*Written task:* Retype the records from the line with "Screen dimensions: 1441x810" to the line with "Action: coord(875,642)", leaving out the pictures.

*Source material:*

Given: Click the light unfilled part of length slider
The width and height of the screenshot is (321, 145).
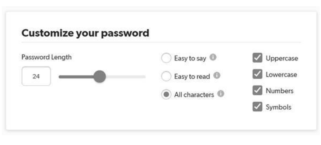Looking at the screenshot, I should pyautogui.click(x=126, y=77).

==

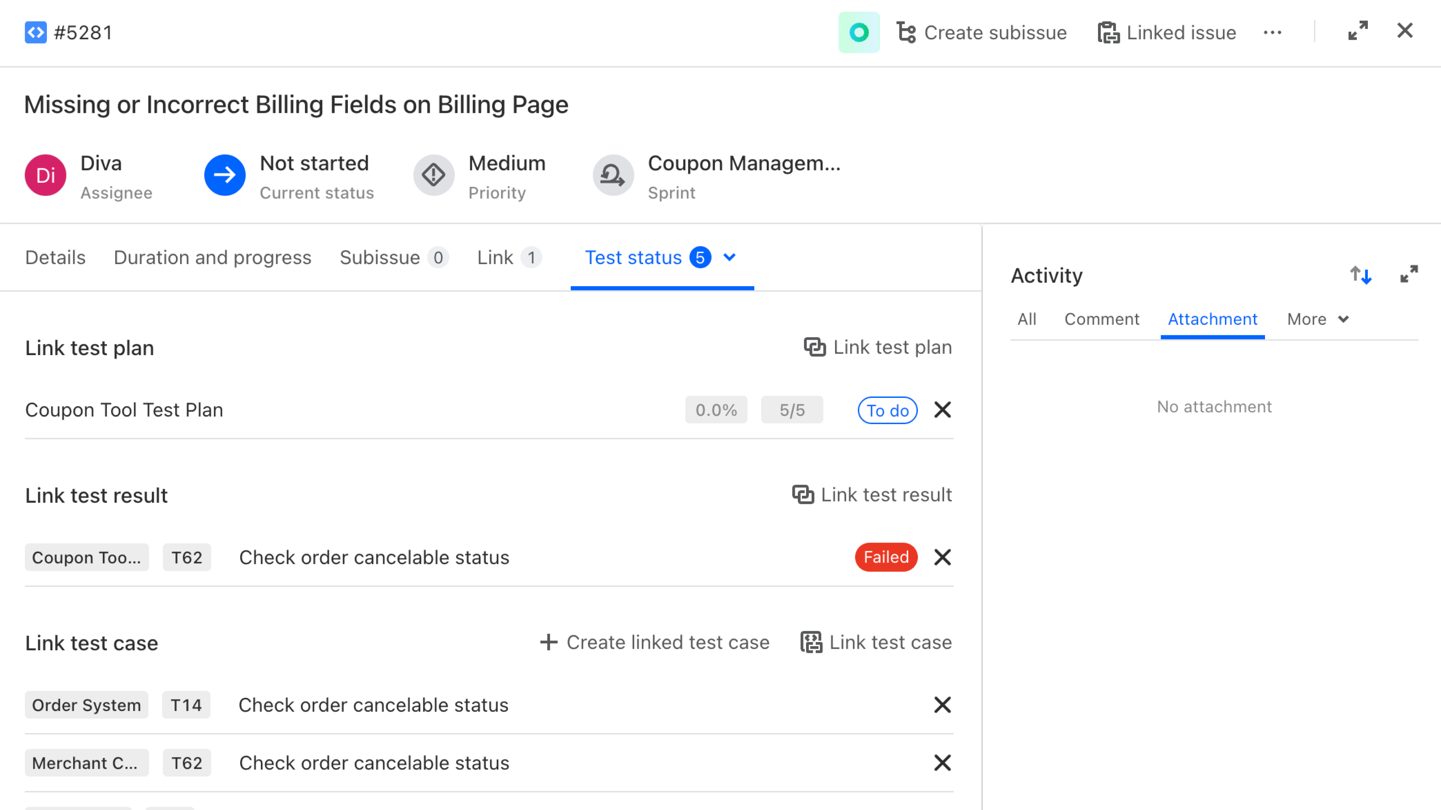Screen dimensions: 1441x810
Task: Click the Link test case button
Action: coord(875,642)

---

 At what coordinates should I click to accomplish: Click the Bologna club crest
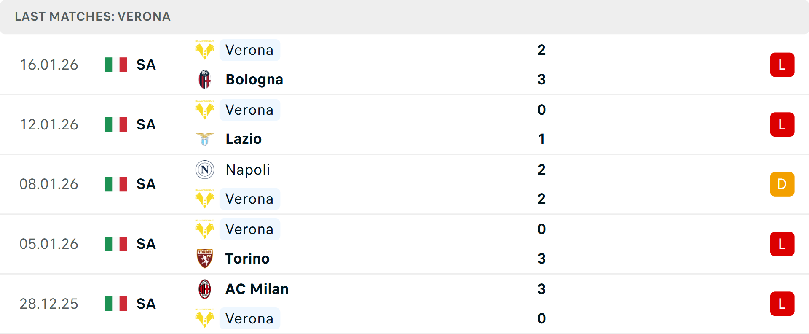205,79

*Correct result:*
Screen dimensions: 1441x810
Task: Click the Link test case button
Action: coord(875,642)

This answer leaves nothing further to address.